──────── MATERIAL FOR THIS EXERCISE ────────

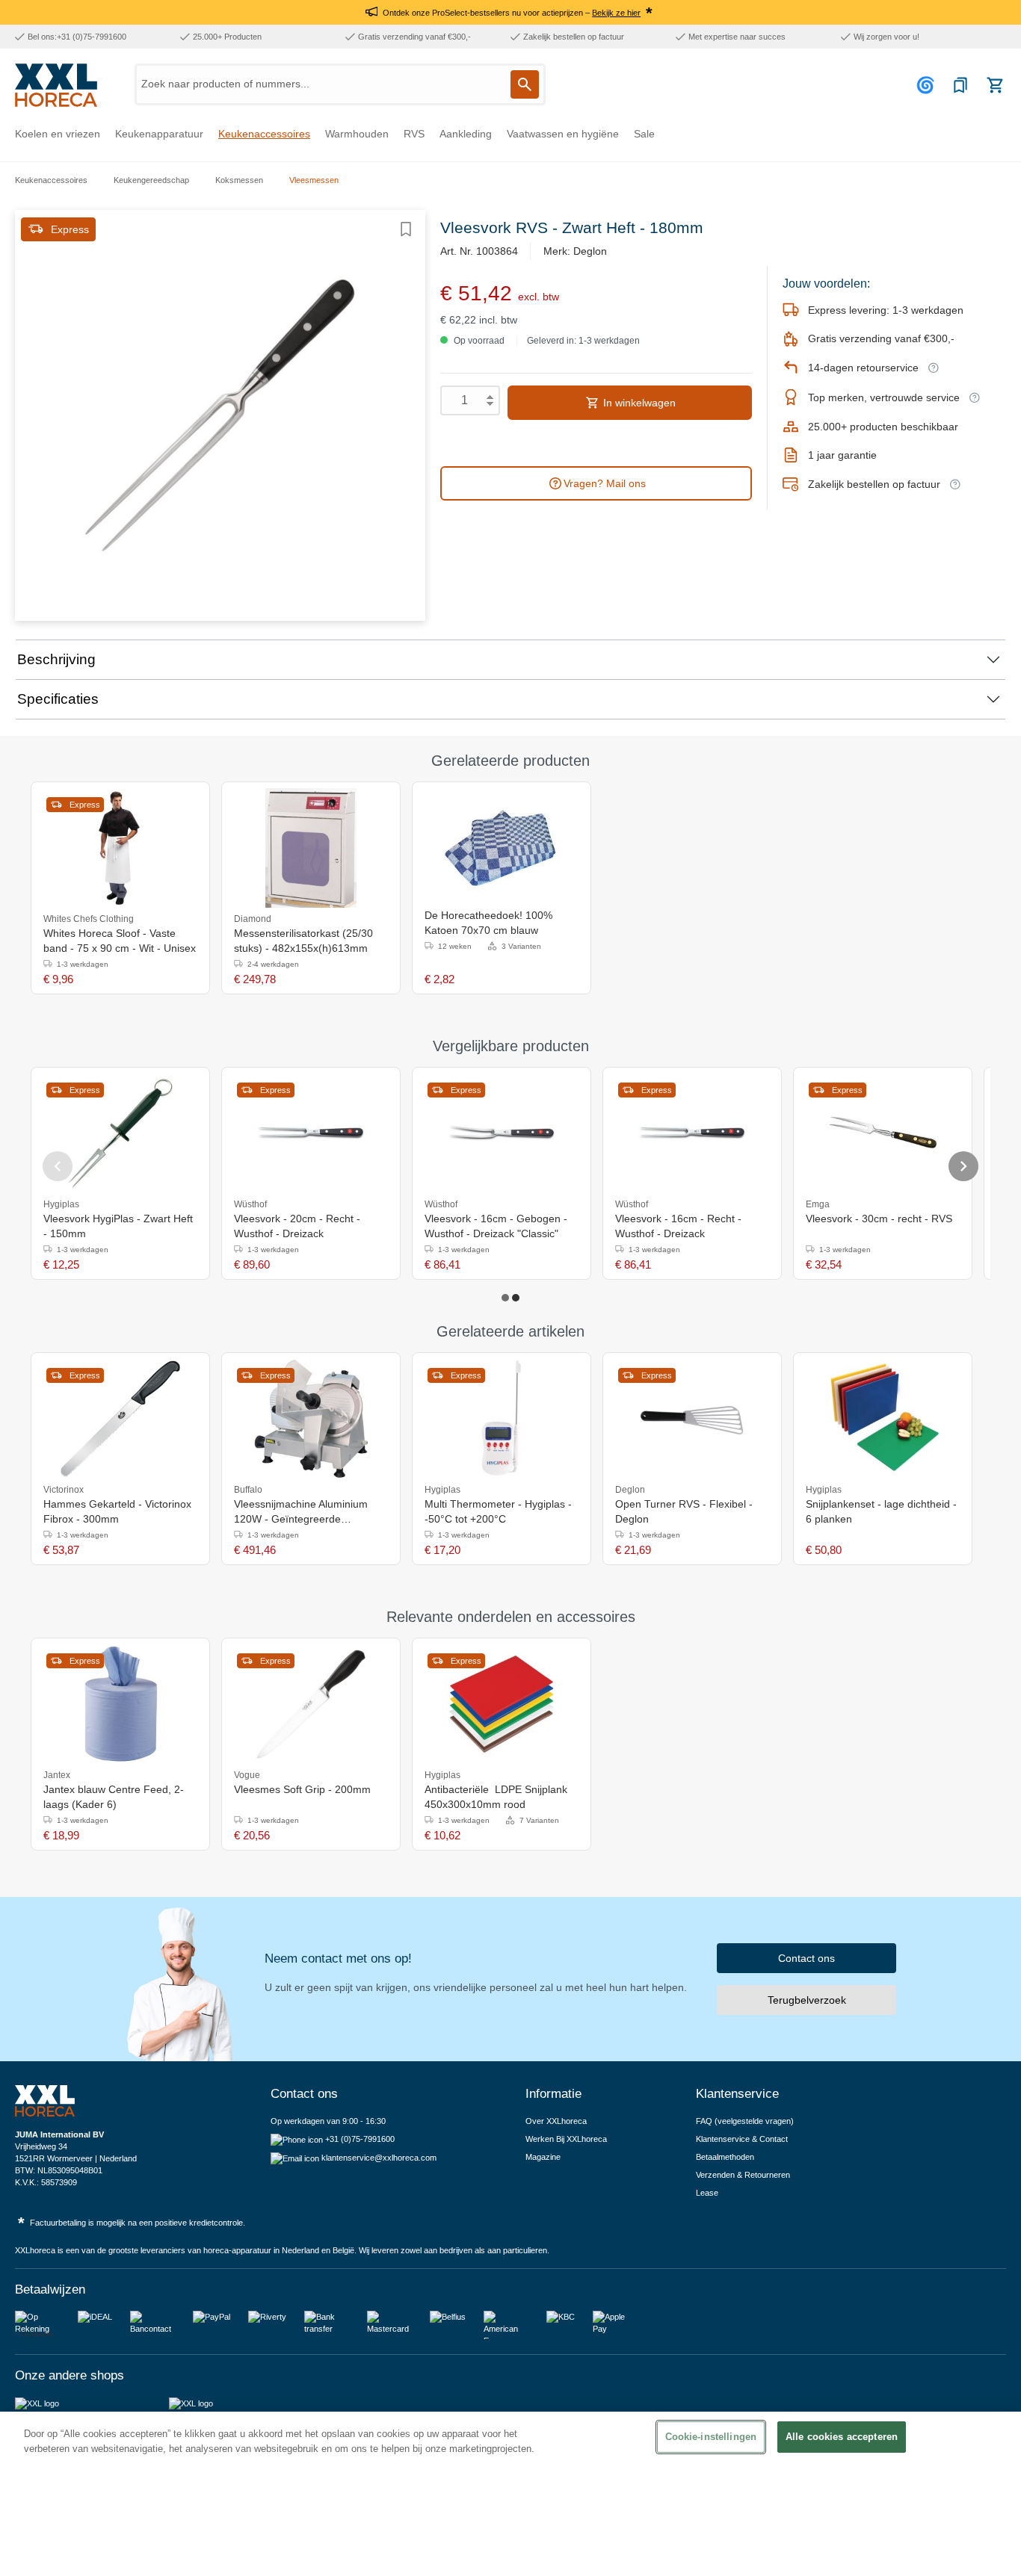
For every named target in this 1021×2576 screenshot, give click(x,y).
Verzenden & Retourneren (743, 2174)
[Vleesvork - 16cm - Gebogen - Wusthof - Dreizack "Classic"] (501, 1133)
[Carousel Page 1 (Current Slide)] (505, 1297)
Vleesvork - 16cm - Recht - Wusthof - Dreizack (678, 1226)
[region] (510, 2494)
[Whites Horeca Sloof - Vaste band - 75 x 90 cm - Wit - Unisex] (120, 848)
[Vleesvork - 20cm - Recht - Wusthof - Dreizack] (311, 1133)
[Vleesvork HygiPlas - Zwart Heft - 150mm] (120, 1133)
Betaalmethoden (725, 2156)
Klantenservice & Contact (742, 2138)
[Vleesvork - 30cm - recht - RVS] (883, 1133)
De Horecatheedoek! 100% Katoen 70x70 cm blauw (488, 922)
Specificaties (58, 699)
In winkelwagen (638, 403)
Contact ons (806, 1958)
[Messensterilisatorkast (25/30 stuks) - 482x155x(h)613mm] (311, 848)
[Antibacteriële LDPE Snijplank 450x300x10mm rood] (501, 1704)
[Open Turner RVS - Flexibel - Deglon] (692, 1419)
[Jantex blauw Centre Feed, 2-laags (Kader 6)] (120, 1704)
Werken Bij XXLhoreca (566, 2138)
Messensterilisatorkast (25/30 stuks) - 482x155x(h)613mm (303, 940)
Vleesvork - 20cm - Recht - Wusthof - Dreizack (297, 1226)
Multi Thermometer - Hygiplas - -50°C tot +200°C (498, 1511)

────────

PROBLEM TO WORK ON:
Show the lines of the records above that mention "stuks".

OUTPUT FOR THIS TASK:
[Messensterilisatorkast (25/30 stuks) - 482x155x(h)613mm] (311, 848)
Messensterilisatorkast (25/30 stuks) - 482x155x(h)613mm (303, 940)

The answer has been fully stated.